Revolut has experienced a data breach that has exposed the personal details of approximately 50,000 customers globally.
The company reported the cyber attack to the Lithuanian State Data Protection Inspectorate, revealing that the breach occurred through social engineering techniques. The hackers who accessed Revolut’s systems last Sunday were identified and locked out by 2 a.m. on Monday, significantly reducing the potential damage.
Despite this quick response, personal information from around 50,150 customers was compromised, including names, addresses, email addresses, telephone numbers, and portions of payment card details and account information. Of these, 20,687 customers were located in the European Economic Area.

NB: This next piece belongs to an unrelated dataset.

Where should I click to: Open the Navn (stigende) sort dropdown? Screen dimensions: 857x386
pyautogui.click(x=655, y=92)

In a letter addressed to the affected customers, which was shared on Reddit, Revolut stated: “We recently received a highly targeted cyber attack from an unauthorized third party that may have gained access to some of your information for a short period of time. You do not need to take any action; however, we wanted to inform you and sincerely apologize for this incident.”

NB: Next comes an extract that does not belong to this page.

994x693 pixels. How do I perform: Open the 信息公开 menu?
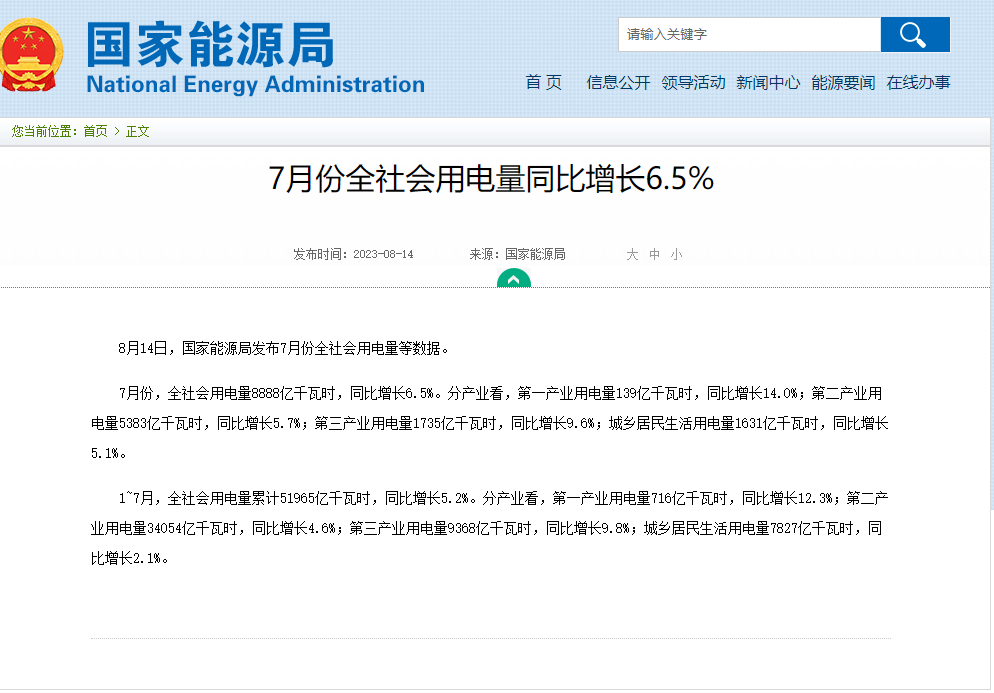[618, 83]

Revolut added that all card data was hashed and that no PINs or passwords were compromised. The company emphasized, “Although your money is safe, you may be at increased risk of fraud. We recommend that you remain particularly vigilant for any suspicious activity, such as unusual emails, phone calls, or messages.”
Some customers expressed dissatisfaction with Revolut’s response. One individual remarked, “I contacted support and asked which EXACT information of mine was stolen, but they couldn’t provide an answer; they just repeated the same message from the email.”
Revolut noted that the breach affected only 0.16% of its 20 million users worldwide.